• _Exercise_: Reproduce the data below, substituting "red dashed spike" for "red dotted spike" and leaving everything else as it is.

★ ★ ★ ★ ★ ★ ★

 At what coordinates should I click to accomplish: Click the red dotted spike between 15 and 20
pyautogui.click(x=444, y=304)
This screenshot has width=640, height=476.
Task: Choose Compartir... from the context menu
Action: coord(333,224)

★ ★ ★ ★ ★ ★ ★

• _Answer_:
 At what coordinates should I click to accomplish: Click the red dashed spike between 15 and 20
pyautogui.click(x=444, y=304)
This screenshot has width=640, height=476.
Task: Choose Compartir... from the context menu
Action: coord(333,224)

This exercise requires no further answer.